Local History: Fire at Leeds New Station

Leeds New Station was given Royal Assent in 1865 and it opened to traffic in 1869 and was situated off New Station Street and roughly occupied the area where Platforms 9 to 17 at the present station are situated.

This station was designed by Thomas Prosser the architect for the North Eastern Railway Company, the first to hold the position, and few would disagree with the comment of WW Tomlinson “that having no particular frontage, the station added nothing to the architectural embellishment of Leeds.”

Leeds New Station entrance

The station was built on what became known, and still is, as the ‘Dark Arches’ and it is said that 18 million bricks were used in the construction. It is an impressive array of vaulting that spans the River Aire and an underground arm of the Leeds & Liverpool Canal while designed to carry railway tracks over them and the gaps under them were rented out by the railway companies as storage areas.

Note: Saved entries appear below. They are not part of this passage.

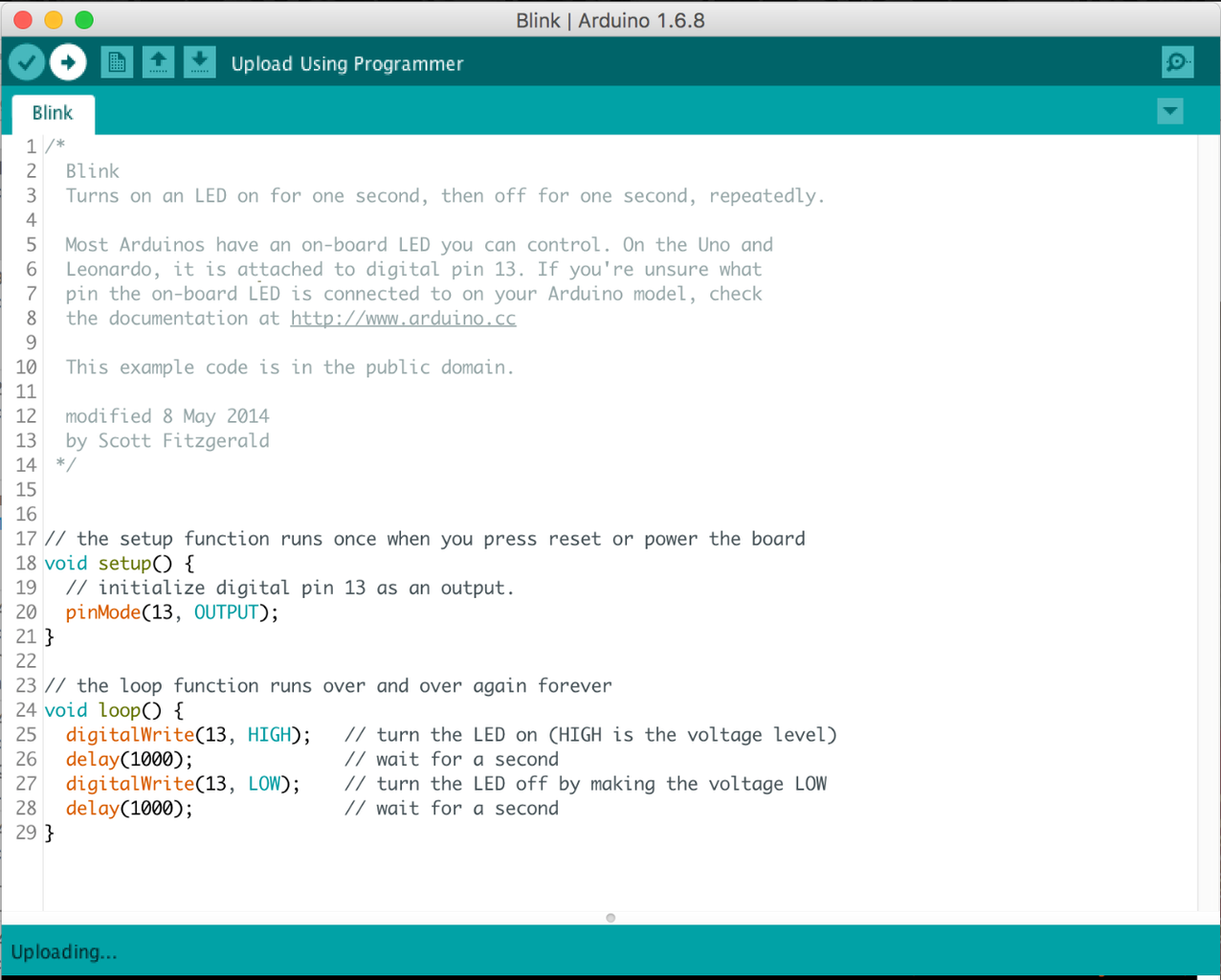Open the tab list disclosure triangle
Viewport: 1221px width, 980px height.
1169,111
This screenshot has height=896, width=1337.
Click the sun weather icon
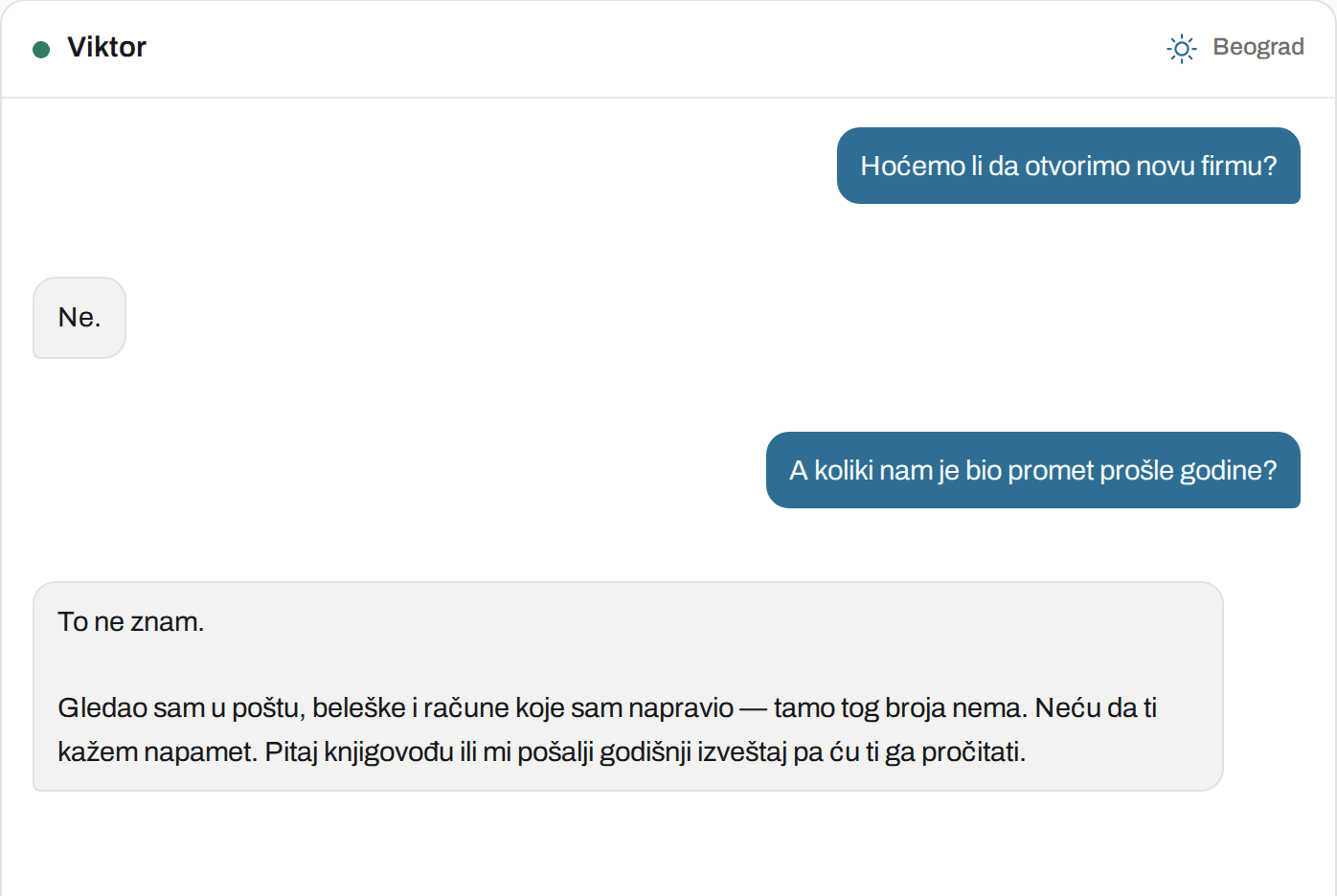1182,48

One of these areas was rented out to Joseph Watson & Sons, soap manufacturers, to use as a works and storage area. Stored in the vault was some 1,700 tons of resin, oils, spirits, and other combustible materials, all giving off toxic fumes.
In the foggy early morning hours of 13 January 1892 a fire broke out in the Watson warehouse. As far as can be ascertained the fire broke out in the arch furthest from the station entrance. Soon no less than five steam fire engines were pouring water on the burning arches. Burning tallow and oil running from the fire soon provided an additional source of danger.

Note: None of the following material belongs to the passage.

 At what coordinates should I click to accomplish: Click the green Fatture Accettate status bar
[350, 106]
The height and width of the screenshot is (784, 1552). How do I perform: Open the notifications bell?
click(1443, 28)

The ferocity of the fire was so intense that it caused the supports holding up part of the station to give way causing an amount of track and most of Platfoms 1, 2, and 3, to collapse. A number of burning wagons were cut free from a line of carriages and shunted into the hole in a bid to halt the progress of the flames and reinforcements were brought in from the local area to help fight the fire.

The Dark Arches today

Unfortunately there was one life lost, that of a fireman attached to the brigade of the Liverpool, London & Globe Insurance Company named James Schofield who lived in Beehive Yard, Vicar Lane. He perished when the portion of the platform on which he was working from gave way and he plunged into the flames from the warehouse below. There was no chance of rescuing him from the inferno. One of the lessons learned from this fire was that it was impossible to fight fires of this nature with just water and without chemical substances.

By first light on 14 January the scale of the damage was very clear – no trains could enter or leave New Station by the western exit as the bridge and all the tracks running over it had collapsed into the canal below. Even the tracks into Wellington Station at the side of New Station had been affected though it was possible for the Midland Railway to run trains over the main track with care; only the carriage lines and the shed had any appreciable damage.

Luckily both stations were unaffected structurally but services in and out of New Station had to be diverted to the Central Station further down Wellington Street, causing great inconvenience there, advantage being taken of a forty-odd year old running rights rule.

Within 10 days of the fire a large temporary bridge made from timber drawn from east coast merchants was erected and services to New Station had returned to virtual normality by 24 January. Apart from the unfortunate loss of the fireman the total financial cost of the fire seems to have been about £300,000.